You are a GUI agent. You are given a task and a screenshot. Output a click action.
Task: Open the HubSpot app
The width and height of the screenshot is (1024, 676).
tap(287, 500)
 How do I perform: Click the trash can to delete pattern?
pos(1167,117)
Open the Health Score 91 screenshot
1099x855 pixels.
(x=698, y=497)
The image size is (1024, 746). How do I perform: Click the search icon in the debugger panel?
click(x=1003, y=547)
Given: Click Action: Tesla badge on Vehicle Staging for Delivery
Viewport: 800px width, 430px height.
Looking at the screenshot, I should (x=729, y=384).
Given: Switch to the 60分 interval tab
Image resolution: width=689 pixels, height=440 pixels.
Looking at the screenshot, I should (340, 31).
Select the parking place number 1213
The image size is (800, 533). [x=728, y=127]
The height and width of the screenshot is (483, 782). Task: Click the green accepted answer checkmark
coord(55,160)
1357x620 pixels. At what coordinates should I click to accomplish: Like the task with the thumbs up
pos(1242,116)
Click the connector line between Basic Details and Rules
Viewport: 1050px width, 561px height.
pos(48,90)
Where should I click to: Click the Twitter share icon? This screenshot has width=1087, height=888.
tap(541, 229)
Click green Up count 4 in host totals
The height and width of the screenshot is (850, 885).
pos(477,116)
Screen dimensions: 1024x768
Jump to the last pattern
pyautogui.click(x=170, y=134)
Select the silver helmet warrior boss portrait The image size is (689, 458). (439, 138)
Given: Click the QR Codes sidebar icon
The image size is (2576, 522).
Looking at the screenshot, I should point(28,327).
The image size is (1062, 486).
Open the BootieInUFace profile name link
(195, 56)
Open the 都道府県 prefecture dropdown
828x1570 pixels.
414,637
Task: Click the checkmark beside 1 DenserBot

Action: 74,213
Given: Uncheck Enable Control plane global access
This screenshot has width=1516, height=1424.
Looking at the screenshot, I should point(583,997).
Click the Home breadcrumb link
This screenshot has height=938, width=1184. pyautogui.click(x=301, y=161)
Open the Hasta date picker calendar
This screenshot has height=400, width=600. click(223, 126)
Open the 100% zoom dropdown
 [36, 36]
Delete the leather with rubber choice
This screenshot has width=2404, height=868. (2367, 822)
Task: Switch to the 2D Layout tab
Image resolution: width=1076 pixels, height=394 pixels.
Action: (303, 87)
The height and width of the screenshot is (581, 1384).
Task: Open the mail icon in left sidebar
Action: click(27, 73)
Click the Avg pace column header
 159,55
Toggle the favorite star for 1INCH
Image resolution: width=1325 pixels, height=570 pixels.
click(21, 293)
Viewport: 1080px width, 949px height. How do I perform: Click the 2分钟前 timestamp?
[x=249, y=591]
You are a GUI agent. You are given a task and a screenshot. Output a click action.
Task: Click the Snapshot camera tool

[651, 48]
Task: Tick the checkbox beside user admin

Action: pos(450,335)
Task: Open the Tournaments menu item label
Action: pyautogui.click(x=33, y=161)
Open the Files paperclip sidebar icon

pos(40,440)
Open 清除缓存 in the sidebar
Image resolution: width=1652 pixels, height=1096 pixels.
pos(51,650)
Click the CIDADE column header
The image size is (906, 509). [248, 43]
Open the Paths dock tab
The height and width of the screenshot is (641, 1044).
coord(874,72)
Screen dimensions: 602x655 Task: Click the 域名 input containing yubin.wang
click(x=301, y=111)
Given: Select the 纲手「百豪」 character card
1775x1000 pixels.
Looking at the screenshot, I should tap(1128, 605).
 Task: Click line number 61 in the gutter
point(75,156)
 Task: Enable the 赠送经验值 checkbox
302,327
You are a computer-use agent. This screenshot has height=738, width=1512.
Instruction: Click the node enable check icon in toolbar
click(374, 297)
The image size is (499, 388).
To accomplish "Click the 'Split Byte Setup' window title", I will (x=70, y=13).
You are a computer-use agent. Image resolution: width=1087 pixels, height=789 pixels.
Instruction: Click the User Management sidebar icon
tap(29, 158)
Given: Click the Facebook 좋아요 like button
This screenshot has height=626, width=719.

···

= PROMPT =
Output these and nothing else: the lines from the one holding "You are a computer-use agent. Image" through the final line of the entries above, exactly as they appear.

= RESPONSE TO THIS TASK =
You are a computer-use agent. Image resolution: width=1087 pixels, height=789 pixels.
Instruction: Click the User Management sidebar icon
tap(29, 158)
Given: Click the Facebook 좋아요 like button
This screenshot has height=626, width=719.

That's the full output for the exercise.